Copyright notice: InfoQ, 2019. All right reserved.
The conflict at the stakeholder level in such legacy organizations is apparent: mostly, the stakeholder is a manager of a functional silo with objectives that do not necessarily align with those of a product or Scrum Team. Where the organization needs to morph into a kind of ‘team of teams’ structure with a shared understanding of purpose and direction as well as the need to create value for the customers at heart, the reality of a legacy organization attempting to become agile is often very different. For managers, it means moving:
- From WIIFM (what-is-in-for-me syndrome) to team playing — the team wins, the team loses,
- From career planning as an individual to servant leadership in a team of teams structure,
- From knowing it all and being the go-to person to solve problems in trusting those closest to the problem to come up with a solution,
- From ‘failure is no option’ to embracing failure as a means to learn effectively,
- From claiming success as a personal contribution to stepping back and letting the responsible team shine.
Abandoning yesterday’s game – and probably its symbols of power, too — and accepting that an agile transition may provide job security, but most certainly not role security is a monumental undertaking for the majority of the management of a legacy organization.

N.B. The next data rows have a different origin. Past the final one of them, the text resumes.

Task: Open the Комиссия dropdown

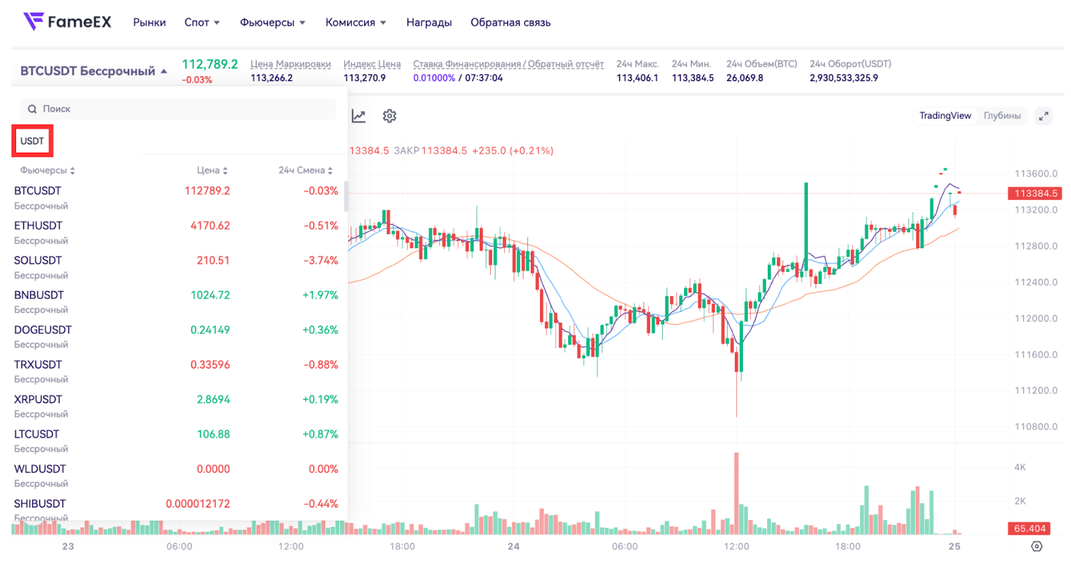Action: click(355, 23)
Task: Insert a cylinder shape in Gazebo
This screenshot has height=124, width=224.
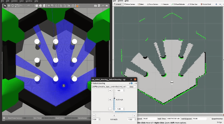Action: click(45, 5)
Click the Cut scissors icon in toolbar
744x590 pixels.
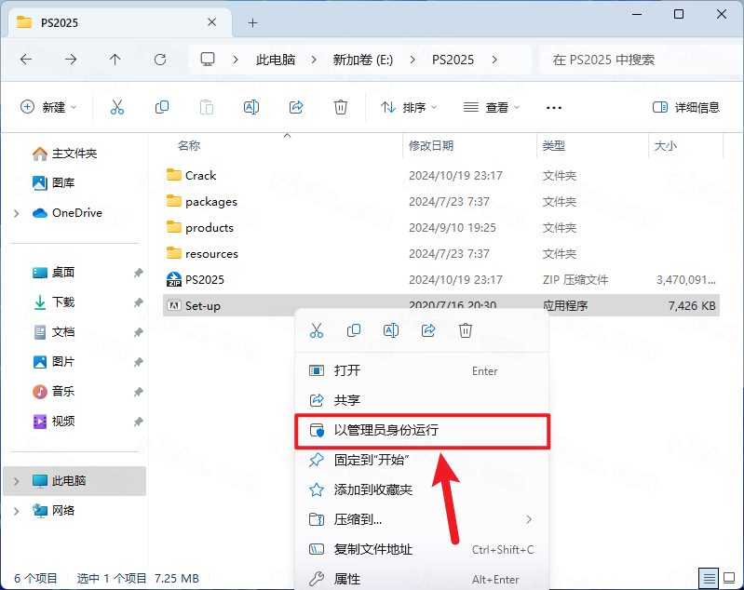[x=117, y=107]
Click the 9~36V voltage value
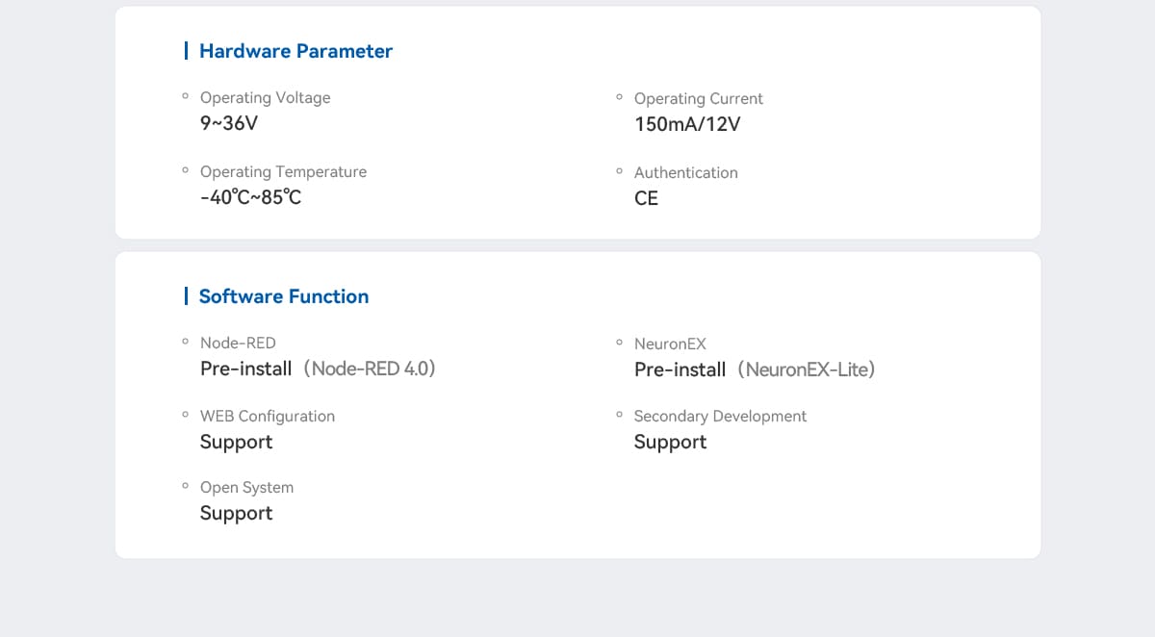 click(x=229, y=123)
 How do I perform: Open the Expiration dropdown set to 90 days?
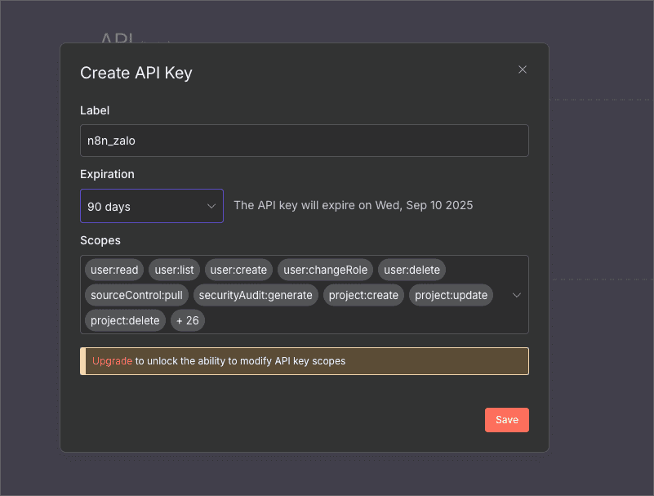[151, 207]
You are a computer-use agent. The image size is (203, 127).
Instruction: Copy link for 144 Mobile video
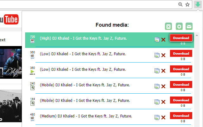(157, 102)
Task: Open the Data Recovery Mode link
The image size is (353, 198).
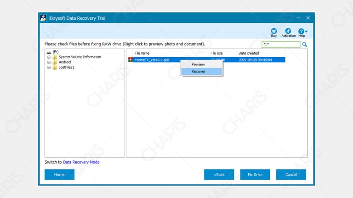Action: 81,162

Probably, many of these managers will not adapt and even quit the organization sooner or later.
Common Scrum Stakeholder Anti-Patterns
After defining the context, let us consider some Scrum stakeholder anti-patterns in detail. Most often, Scrum stakeholder anti-patterns result from a training and coaching void accompanied by not changing individual career objectives. Thus, they manifest themselves in the continued pursuit of local optima or personal agendas. In both situations, the incentive structure of an organization most likely still fosters a predictable behavior that contradicts the organization’s goals at a system level.

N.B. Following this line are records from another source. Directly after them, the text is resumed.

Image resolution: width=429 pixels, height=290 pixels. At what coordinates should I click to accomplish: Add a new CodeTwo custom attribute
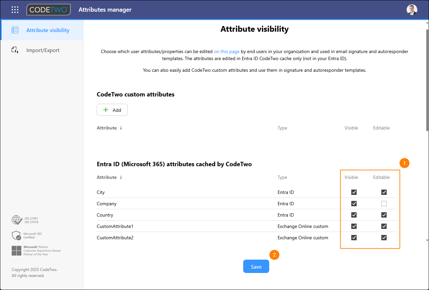pyautogui.click(x=112, y=110)
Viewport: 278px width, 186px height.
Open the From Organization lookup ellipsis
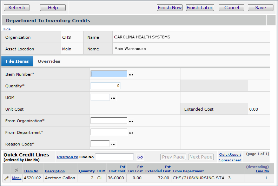(x=131, y=121)
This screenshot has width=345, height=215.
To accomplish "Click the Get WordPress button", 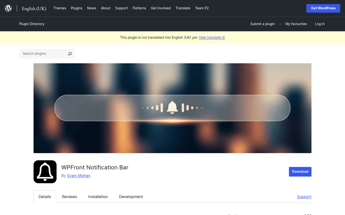I will (323, 8).
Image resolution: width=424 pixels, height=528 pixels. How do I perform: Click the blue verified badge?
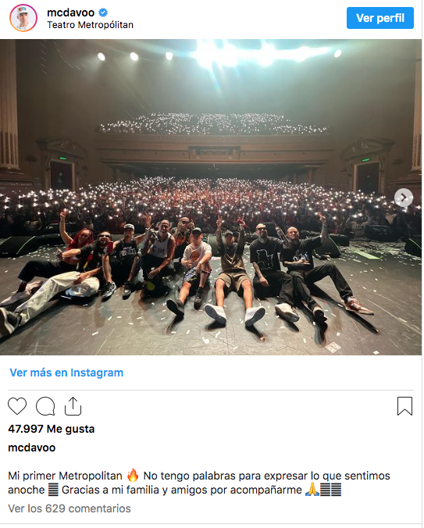[103, 12]
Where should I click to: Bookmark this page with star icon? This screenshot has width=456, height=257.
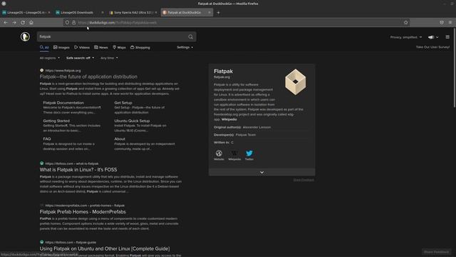tap(405, 22)
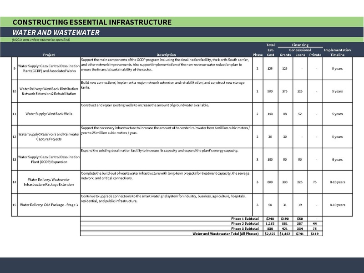Select the Implementation Timeline column header

tap(337, 52)
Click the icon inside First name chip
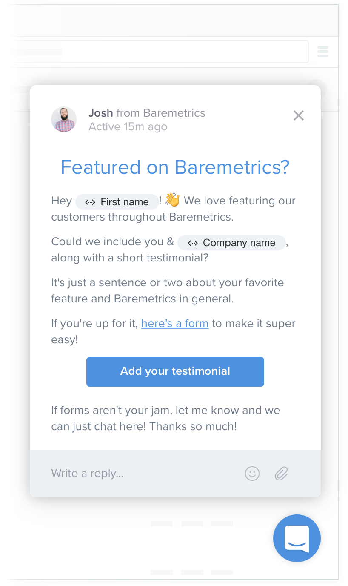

Charlie Munger: “Never, ever, think about something else when you should be thinking about the power of incentives.”
The following list of Scrum stakeholder anti-patterns addresses Scrum events, system-related issues as well as issues of individual players.

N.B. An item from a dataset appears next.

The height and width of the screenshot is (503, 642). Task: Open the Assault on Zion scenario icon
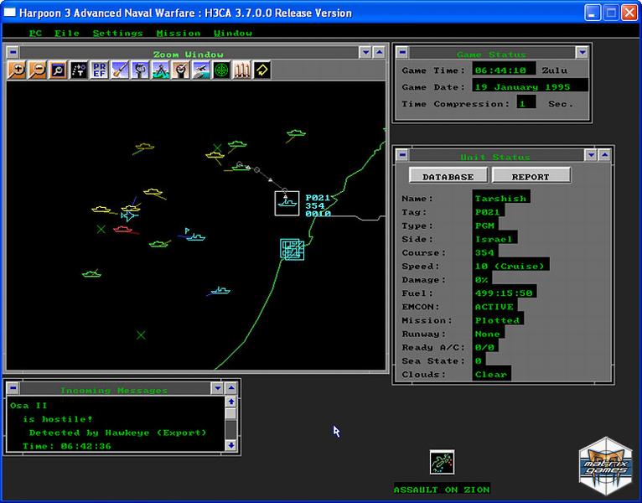[441, 462]
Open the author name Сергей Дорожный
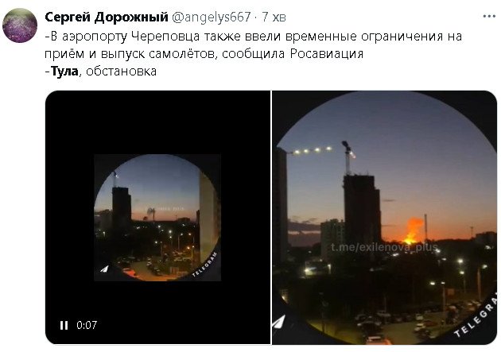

Scrum Stakeholder Anti-Patterns at Scrum Event Level
The Sprint
Anti-patterns of this sort point at stakeholders’ ignorance of the core idea of Scrum — self-organizing teams:
- Pitching developers: The stakeholders try to sneak in small tasks by pitching them directly to developers, bypassing the Product Owner. (Nice try #1.)
- Everything’s a bug: The stakeholders try to speed up delivery by relabeling their tasks are ‘serious bugs.’ (Nice try #2. A special case is an “express lane” for bug fixes and other urgent issues. In my experience, every stakeholder will try and make his or her tasks eligible for that express lane.)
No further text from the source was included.